───── Dataset ─────

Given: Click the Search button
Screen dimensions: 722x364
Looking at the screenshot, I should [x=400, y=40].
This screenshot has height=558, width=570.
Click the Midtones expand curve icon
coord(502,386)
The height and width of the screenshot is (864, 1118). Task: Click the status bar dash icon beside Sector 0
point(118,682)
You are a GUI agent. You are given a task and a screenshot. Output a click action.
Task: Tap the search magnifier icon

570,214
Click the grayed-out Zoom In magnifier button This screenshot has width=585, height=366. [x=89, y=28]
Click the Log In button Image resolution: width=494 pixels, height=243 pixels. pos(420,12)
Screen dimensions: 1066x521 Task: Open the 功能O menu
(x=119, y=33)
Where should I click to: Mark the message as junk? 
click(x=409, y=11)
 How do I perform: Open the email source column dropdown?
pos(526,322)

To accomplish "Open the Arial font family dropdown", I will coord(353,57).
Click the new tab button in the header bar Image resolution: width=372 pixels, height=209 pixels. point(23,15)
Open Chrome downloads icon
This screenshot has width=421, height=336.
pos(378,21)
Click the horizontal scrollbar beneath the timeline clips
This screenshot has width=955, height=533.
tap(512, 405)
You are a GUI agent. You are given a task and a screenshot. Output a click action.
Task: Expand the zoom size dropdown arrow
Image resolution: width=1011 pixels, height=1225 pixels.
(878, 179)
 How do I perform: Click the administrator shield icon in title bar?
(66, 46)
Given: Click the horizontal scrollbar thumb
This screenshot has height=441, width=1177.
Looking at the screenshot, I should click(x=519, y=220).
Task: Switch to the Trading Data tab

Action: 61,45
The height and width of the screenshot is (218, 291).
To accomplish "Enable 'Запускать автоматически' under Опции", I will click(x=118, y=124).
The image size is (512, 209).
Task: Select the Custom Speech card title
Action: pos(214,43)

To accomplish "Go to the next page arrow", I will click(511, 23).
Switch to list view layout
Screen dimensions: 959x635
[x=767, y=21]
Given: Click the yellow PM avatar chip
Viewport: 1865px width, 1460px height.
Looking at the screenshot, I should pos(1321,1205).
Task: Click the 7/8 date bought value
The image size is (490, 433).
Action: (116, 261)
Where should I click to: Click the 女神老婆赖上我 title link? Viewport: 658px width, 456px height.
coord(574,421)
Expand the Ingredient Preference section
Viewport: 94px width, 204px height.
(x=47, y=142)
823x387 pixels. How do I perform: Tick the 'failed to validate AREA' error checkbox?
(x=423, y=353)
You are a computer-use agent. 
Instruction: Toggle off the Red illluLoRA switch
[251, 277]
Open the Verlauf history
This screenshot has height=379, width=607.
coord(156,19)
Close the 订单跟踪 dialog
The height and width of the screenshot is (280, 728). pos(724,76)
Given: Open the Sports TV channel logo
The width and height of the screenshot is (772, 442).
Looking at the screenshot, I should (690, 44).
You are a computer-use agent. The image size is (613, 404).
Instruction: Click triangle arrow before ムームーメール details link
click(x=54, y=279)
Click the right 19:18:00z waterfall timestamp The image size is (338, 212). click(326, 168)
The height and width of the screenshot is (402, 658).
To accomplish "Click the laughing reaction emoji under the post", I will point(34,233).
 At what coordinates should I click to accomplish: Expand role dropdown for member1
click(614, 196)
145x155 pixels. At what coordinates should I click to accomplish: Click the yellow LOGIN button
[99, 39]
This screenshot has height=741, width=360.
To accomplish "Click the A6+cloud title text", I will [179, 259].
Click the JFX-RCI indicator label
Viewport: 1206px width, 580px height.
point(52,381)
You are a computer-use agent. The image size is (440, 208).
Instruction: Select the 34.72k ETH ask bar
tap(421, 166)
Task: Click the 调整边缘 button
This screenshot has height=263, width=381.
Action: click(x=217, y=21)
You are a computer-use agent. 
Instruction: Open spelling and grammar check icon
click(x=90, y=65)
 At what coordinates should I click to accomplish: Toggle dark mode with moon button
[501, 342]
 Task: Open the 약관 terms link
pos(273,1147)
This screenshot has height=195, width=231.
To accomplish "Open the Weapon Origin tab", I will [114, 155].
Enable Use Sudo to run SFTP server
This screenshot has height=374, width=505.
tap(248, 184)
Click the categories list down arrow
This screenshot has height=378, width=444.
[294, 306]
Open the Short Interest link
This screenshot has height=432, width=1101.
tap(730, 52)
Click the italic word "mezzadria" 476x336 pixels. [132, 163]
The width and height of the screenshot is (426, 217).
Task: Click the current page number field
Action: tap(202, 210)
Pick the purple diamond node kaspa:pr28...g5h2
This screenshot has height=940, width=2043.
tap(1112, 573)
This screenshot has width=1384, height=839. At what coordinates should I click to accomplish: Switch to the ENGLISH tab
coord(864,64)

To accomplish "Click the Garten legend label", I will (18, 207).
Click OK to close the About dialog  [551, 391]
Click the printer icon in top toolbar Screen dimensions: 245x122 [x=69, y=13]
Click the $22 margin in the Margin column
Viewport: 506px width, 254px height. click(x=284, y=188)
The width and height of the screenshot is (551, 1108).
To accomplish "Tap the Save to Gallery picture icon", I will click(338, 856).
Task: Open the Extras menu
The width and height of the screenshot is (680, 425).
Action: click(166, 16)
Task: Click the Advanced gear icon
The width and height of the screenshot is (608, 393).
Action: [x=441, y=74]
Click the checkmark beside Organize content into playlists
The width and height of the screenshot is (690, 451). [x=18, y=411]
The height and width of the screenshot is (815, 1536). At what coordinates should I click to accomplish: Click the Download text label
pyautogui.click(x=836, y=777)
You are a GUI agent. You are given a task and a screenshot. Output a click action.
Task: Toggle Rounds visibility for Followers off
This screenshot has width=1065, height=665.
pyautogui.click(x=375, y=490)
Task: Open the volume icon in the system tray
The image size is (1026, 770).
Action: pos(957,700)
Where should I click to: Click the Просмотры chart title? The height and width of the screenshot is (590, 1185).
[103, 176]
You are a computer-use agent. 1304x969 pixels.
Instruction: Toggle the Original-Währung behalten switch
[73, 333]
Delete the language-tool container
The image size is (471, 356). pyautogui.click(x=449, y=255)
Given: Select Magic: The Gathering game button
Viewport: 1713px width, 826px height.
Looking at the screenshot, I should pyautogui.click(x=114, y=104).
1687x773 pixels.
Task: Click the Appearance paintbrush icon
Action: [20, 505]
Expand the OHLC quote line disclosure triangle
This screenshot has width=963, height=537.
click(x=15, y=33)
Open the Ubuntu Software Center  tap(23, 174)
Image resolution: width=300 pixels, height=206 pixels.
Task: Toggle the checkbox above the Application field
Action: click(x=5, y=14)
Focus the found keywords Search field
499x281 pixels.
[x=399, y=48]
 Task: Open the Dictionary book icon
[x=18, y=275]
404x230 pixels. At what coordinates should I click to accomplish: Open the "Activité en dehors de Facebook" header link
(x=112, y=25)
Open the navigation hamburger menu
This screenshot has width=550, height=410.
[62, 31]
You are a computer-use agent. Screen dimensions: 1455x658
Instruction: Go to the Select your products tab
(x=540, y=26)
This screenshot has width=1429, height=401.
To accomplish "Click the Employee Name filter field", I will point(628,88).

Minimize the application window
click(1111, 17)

─────

What the task requires: A complete, exact transcription of the records is needed.

Finished task:
Given: Click the Search button
Screen dimensions: 722x364
Looking at the screenshot, I should [x=400, y=40].
This screenshot has height=558, width=570.
Click the Midtones expand curve icon
coord(502,386)
The height and width of the screenshot is (864, 1118). Task: Click the status bar dash icon beside Sector 0
point(118,682)
You are a GUI agent. You are given a task and a screenshot. Output a click action.
Task: Tap the search magnifier icon

570,214
Click the grayed-out Zoom In magnifier button This screenshot has width=585, height=366. [x=89, y=28]
Click the Log In button Image resolution: width=494 pixels, height=243 pixels. pos(420,12)
Screen dimensions: 1066x521 Task: Open the 功能O menu
(x=119, y=33)
Where should I click to: Mark the message as junk? 
click(x=409, y=11)
 How do I perform: Open the email source column dropdown?
pos(526,322)

To accomplish "Open the Arial font family dropdown", I will coord(353,57).
Click the new tab button in the header bar Image resolution: width=372 pixels, height=209 pixels. point(23,15)
Open Chrome downloads icon
This screenshot has width=421, height=336.
pos(378,21)
Click the horizontal scrollbar beneath the timeline clips
This screenshot has width=955, height=533.
tap(512, 405)
You are a GUI agent. You are given a task and a screenshot. Output a click action.
Task: Expand the zoom size dropdown arrow
Image resolution: width=1011 pixels, height=1225 pixels.
(878, 179)
 How do I perform: Click the administrator shield icon in title bar?
(66, 46)
Given: Click the horizontal scrollbar thumb
This screenshot has height=441, width=1177.
Looking at the screenshot, I should click(x=519, y=220).
Task: Switch to the Trading Data tab

Action: 61,45
The height and width of the screenshot is (218, 291).
To accomplish "Enable 'Запускать автоматически' under Опции", I will click(x=118, y=124).
The image size is (512, 209).
Task: Select the Custom Speech card title
Action: pos(214,43)

To accomplish "Go to the next page arrow", I will click(511, 23).
Switch to list view layout
Screen dimensions: 959x635
[x=767, y=21]
Given: Click the yellow PM avatar chip
Viewport: 1865px width, 1460px height.
Looking at the screenshot, I should pos(1321,1205).
Task: Click the 7/8 date bought value
The image size is (490, 433).
Action: (116, 261)
Where should I click to: Click the 女神老婆赖上我 title link? Viewport: 658px width, 456px height.
coord(574,421)
Expand the Ingredient Preference section
Viewport: 94px width, 204px height.
(x=47, y=142)
823x387 pixels. How do I perform: Tick the 'failed to validate AREA' error checkbox?
(x=423, y=353)
You are a computer-use agent. 
Instruction: Toggle off the Red illluLoRA switch
[251, 277]
Open the Verlauf history
This screenshot has height=379, width=607.
coord(156,19)
Close the 订单跟踪 dialog
The height and width of the screenshot is (280, 728). pos(724,76)
Given: Open the Sports TV channel logo
The width and height of the screenshot is (772, 442).
Looking at the screenshot, I should (690, 44).
You are a computer-use agent. The image size is (613, 404).
Instruction: Click triangle arrow before ムームーメール details link
click(x=54, y=279)
Click the right 19:18:00z waterfall timestamp The image size is (338, 212). click(326, 168)
The height and width of the screenshot is (402, 658).
To accomplish "Click the laughing reaction emoji under the post", I will point(34,233).
 At what coordinates should I click to accomplish: Expand role dropdown for member1
click(614, 196)
145x155 pixels. At what coordinates should I click to accomplish: Click the yellow LOGIN button
[99, 39]
This screenshot has height=741, width=360.
To accomplish "Click the A6+cloud title text", I will [179, 259].
Click the JFX-RCI indicator label
Viewport: 1206px width, 580px height.
point(52,381)
You are a computer-use agent. The image size is (440, 208).
Instruction: Select the 34.72k ETH ask bar
tap(421, 166)
Task: Click the 调整边缘 button
This screenshot has height=263, width=381.
Action: click(x=217, y=21)
You are a computer-use agent. 
Instruction: Open spelling and grammar check icon
click(x=90, y=65)
 At what coordinates should I click to accomplish: Toggle dark mode with moon button
[501, 342]
 Task: Open the 약관 terms link
pos(273,1147)
This screenshot has height=195, width=231.
To accomplish "Open the Weapon Origin tab", I will [114, 155].
Enable Use Sudo to run SFTP server
This screenshot has height=374, width=505.
tap(248, 184)
Click the categories list down arrow
This screenshot has height=378, width=444.
[294, 306]
Open the Short Interest link
This screenshot has height=432, width=1101.
tap(730, 52)
Click the italic word "mezzadria" 476x336 pixels. [132, 163]
The width and height of the screenshot is (426, 217).
Task: Click the current page number field
Action: tap(202, 210)
Pick the purple diamond node kaspa:pr28...g5h2
This screenshot has height=940, width=2043.
tap(1112, 573)
This screenshot has width=1384, height=839. At what coordinates should I click to accomplish: Switch to the ENGLISH tab
coord(864,64)

To accomplish "Click the Garten legend label", I will (18, 207).
Click OK to close the About dialog  [551, 391]
Click the printer icon in top toolbar Screen dimensions: 245x122 [x=69, y=13]
Click the $22 margin in the Margin column
Viewport: 506px width, 254px height. click(x=284, y=188)
The width and height of the screenshot is (551, 1108).
To accomplish "Tap the Save to Gallery picture icon", I will click(338, 856).
Task: Open the Extras menu
The width and height of the screenshot is (680, 425).
Action: click(166, 16)
Task: Click the Advanced gear icon
The width and height of the screenshot is (608, 393).
Action: [x=441, y=74]
Click the checkmark beside Organize content into playlists
The width and height of the screenshot is (690, 451). [x=18, y=411]
The height and width of the screenshot is (815, 1536). At what coordinates should I click to accomplish: Click the Download text label
pyautogui.click(x=836, y=777)
You are a GUI agent. You are given a task and a screenshot. Output a click action.
Task: Toggle Rounds visibility for Followers off
This screenshot has width=1065, height=665.
pyautogui.click(x=375, y=490)
Task: Open the volume icon in the system tray
The image size is (1026, 770).
Action: pos(957,700)
Where should I click to: Click the Просмотры chart title? The height and width of the screenshot is (590, 1185).
[103, 176]
You are a computer-use agent. 1304x969 pixels.
Instruction: Toggle the Original-Währung behalten switch
[73, 333]
Delete the language-tool container
The image size is (471, 356). pyautogui.click(x=449, y=255)
Given: Select Magic: The Gathering game button
Viewport: 1713px width, 826px height.
Looking at the screenshot, I should pyautogui.click(x=114, y=104).
1687x773 pixels.
Task: Click the Appearance paintbrush icon
Action: [20, 505]
Expand the OHLC quote line disclosure triangle
This screenshot has width=963, height=537.
click(x=15, y=33)
Open the Ubuntu Software Center  tap(23, 174)
Image resolution: width=300 pixels, height=206 pixels.
Task: Toggle the checkbox above the Application field
Action: click(x=5, y=14)
Focus the found keywords Search field
499x281 pixels.
[x=399, y=48]
 Task: Open the Dictionary book icon
[x=18, y=275]
404x230 pixels. At what coordinates should I click to accomplish: Open the "Activité en dehors de Facebook" header link
(x=112, y=25)
Open the navigation hamburger menu
This screenshot has width=550, height=410.
[62, 31]
You are a computer-use agent. Screen dimensions: 1455x658
Instruction: Go to the Select your products tab
(x=540, y=26)
This screenshot has width=1429, height=401.
To accomplish "Click the Employee Name filter field", I will point(628,88).

Minimize the application window
click(1111, 17)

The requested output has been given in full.